What lines below include the word "will"? Copy each one.

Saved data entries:
%%
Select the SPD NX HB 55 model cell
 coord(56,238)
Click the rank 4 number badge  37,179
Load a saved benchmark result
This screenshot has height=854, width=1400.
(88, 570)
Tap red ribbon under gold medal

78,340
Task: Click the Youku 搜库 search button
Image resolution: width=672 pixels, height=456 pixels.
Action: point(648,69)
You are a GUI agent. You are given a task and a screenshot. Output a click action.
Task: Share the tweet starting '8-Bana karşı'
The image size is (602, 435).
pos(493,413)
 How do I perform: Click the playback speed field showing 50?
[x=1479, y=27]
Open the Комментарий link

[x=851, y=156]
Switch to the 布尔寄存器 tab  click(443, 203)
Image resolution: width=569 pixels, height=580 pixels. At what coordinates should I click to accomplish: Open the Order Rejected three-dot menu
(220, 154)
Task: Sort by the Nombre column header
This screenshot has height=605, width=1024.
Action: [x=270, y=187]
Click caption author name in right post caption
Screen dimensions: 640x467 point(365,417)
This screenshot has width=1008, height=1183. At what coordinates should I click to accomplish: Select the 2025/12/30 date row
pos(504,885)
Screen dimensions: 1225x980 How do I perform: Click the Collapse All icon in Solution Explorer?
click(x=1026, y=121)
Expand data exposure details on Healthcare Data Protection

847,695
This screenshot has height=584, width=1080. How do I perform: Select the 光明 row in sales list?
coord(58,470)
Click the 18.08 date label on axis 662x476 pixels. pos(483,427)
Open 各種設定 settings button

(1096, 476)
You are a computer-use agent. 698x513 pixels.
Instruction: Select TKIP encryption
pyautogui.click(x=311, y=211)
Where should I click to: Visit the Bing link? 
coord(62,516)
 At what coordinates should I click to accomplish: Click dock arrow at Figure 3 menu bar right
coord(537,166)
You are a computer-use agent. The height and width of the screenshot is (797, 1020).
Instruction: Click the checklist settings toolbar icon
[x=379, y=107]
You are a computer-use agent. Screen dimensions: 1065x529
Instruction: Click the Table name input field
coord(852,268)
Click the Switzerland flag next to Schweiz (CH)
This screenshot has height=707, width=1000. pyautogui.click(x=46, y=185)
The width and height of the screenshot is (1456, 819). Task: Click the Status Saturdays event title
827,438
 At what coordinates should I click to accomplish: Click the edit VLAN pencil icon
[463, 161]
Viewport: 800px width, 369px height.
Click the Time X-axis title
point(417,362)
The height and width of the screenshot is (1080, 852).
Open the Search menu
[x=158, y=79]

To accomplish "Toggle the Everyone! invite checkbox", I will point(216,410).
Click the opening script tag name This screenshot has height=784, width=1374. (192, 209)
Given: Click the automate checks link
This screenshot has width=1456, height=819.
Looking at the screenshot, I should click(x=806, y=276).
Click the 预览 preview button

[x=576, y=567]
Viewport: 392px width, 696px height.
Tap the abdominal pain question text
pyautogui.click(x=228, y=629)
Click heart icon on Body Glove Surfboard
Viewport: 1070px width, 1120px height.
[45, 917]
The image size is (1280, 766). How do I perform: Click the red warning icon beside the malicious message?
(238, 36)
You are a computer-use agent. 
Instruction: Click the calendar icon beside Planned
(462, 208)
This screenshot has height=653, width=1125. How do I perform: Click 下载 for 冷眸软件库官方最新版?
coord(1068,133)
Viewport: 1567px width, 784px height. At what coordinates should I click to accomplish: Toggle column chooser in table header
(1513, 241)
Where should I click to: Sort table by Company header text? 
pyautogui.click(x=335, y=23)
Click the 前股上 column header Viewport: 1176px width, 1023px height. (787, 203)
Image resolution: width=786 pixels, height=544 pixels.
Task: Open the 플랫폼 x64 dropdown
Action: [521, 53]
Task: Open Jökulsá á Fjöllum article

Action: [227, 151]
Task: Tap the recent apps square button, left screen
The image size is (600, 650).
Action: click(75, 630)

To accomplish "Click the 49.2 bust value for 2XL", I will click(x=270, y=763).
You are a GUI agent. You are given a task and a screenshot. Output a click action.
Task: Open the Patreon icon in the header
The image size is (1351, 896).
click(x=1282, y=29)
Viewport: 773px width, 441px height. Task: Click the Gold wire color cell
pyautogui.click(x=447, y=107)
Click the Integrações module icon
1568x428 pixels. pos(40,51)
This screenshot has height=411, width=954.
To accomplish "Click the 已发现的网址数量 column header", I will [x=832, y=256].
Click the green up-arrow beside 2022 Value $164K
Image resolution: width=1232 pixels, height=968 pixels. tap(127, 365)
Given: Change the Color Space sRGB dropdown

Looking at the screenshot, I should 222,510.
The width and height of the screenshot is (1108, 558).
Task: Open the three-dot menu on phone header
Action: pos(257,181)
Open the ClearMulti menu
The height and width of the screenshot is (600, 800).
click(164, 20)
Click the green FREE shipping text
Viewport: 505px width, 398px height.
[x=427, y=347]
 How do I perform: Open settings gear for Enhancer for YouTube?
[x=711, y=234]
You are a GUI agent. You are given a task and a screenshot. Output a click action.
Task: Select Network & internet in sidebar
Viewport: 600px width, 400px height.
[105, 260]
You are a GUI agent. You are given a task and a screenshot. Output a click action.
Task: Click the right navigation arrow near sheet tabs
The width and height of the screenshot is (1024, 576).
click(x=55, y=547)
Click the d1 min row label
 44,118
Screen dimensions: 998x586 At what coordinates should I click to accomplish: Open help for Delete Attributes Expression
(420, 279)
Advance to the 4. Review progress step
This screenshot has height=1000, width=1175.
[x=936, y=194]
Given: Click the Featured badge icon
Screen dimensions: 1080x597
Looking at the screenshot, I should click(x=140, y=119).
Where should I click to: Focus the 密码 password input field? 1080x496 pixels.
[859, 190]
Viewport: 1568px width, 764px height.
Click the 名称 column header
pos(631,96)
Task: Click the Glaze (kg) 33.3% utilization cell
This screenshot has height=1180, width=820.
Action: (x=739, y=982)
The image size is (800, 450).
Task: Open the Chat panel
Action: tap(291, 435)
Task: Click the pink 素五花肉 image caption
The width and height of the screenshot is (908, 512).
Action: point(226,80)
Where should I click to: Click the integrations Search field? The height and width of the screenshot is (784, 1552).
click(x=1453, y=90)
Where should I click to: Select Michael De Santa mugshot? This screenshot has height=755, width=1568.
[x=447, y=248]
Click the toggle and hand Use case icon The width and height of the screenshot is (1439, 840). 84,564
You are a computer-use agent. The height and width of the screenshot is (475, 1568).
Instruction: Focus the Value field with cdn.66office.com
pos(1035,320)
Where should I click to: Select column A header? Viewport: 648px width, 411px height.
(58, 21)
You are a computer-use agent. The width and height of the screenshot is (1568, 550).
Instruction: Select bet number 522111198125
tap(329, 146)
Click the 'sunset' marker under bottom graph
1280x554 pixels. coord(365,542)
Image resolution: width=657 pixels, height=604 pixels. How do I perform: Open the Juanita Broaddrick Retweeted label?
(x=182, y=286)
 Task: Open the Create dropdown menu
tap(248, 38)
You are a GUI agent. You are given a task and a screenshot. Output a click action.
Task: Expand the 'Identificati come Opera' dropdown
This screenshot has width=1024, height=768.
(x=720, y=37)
%%
* SOLUTION FOR THIS TASK *
To accomplish "Toggle the Everyone! invite checkbox", I will point(216,410).
To accomplish "Click the 49.2 bust value for 2XL", I will click(x=270, y=763).
To accomplish "Click the 已发现的网址数量 column header", I will [x=832, y=256].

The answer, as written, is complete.